As sheets of rain continue to fall over Chennai, turning streets slushy and daily routines uncertain, a small group of people moves quietly through this chaos with a purpose that doesn’t waver. In Package 1, Dr. RSB’s sanitation workers clocked in 100% attendance — they reported for duty long before most of us stepped out. Rainwater seeps into their shoes, wind pushes against their umbrellas, and yet their rhythm stays steady.
They clean, they scrub, they repair. And in doing so, they hold together one of the city’s most essential public services — our restrooms.
A Day That Doesn’t Pause
The work they do rarely shows up in headlines. But it shows up in the dignity with which a commuter uses a toilet at a bus stand, in the relief of a woman who finds a clean restroom during an emergency, and in the safety of children who depend on public amenities.
These workers unclog drains filled with rainwater and waste, manage high-footfall toilets that see hundreds of users a day, and keep restrooms functioning through leaks, overflow, and power cuts. They do it silently, without demanding thanks. But the city leans heavily on them.
What We Owe Them
Public restrooms don’t stay clean by magic. They stay clean when the people who use them behave as though they belong to all of us.
Keep the restroom clean after you use it.
A small act for one person, but a stark difference for someone cleaning hundreds of stalls a week.
Do not vandalize.
A broken tap or stolen fitting is not an inconvenience to the system — it is a burden for the next user and for the worker who must repair it in the rain.
Treat sanitation workers with dignity.
A nod of acknowledgement, a “thank you,” even a few seconds of patience — these gestures carry far more weight than we think.
These are not just workers. They are the frontline of public health. And they deserve the city’s respect.
Elsewhere in the City: Building for Tomorrow
While Package 1 (Zones 5, 6, and Marina, managed by Dr. RSB) continues to hold the fort, teams under Package 2 (Zones 1, 2, 3 & 4 by Sumeet Creator), Package 3 (Zones 7, 8, 9 excluding Marina, and Zone 10 by Urban PCT Three – Ferrgra), and Package 4 (Zones 11, 12, 13, 14 & 15 by Sumeet Creator) are immersed in extensive renovation and construction activities across their respective zones.
New foundations are being laid, ageing structures are being restored, and designs are being modernised to align with the evolving needs of a growing Chennai.
Though the rains may slow progress in certain pockets, the work does not pause.
Chennai’s sanitation infrastructure is being rebuilt steadily — piece by piece, zone by zone.

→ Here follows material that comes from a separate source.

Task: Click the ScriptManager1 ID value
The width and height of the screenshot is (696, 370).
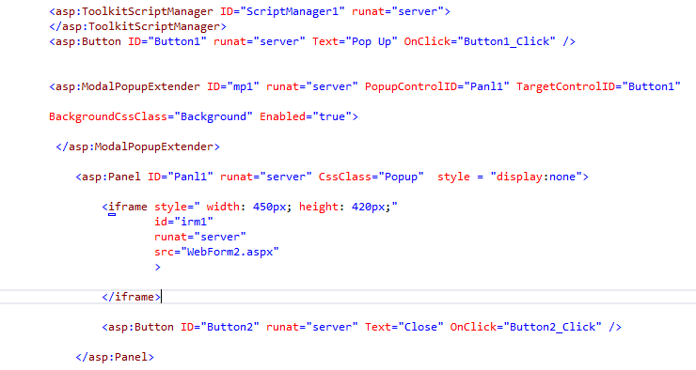Action: click(x=293, y=11)
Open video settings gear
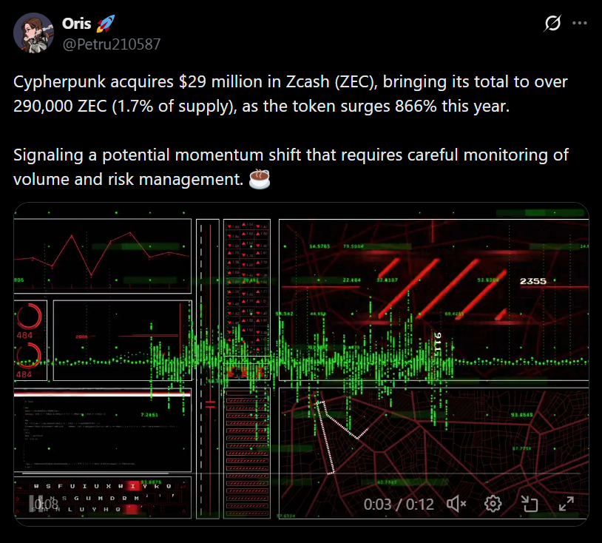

Guidance From the Ground Up
None of this — neither the day-to-day operations nor the long-term construction — happens in isolation. The Greater Chennai Corporation’s Commissioner, Joint Commissioner (Health), Special Projects Department Technical Team, Regional Deputy Commissioner, Zonal Officers, and the Independent Engineer (third-party monitoring agency) have collectively been steering these efforts with consistency, even when weather and ground realities pull in the opposite direction.
Their support has ensured that the DBFOT-HAM public convenience toilet management project stays on track.
The City’s Hands Are Also on This Work
For concessionaires managing operations and construction, citizen cooperation is not a “nice to have” — it is crucial. A restroom can be built with modern fittings and smart systems, but its success depends on how people use it.
A city’s sanitation story is shaped not only by its workers and its administration, but by its citizens.
Chennai’s workers are doing their part, even in the harshest rains. The administration is doing its part, with guidance and supervision.Construction teams are building for the future.
Now, the city must do its part too.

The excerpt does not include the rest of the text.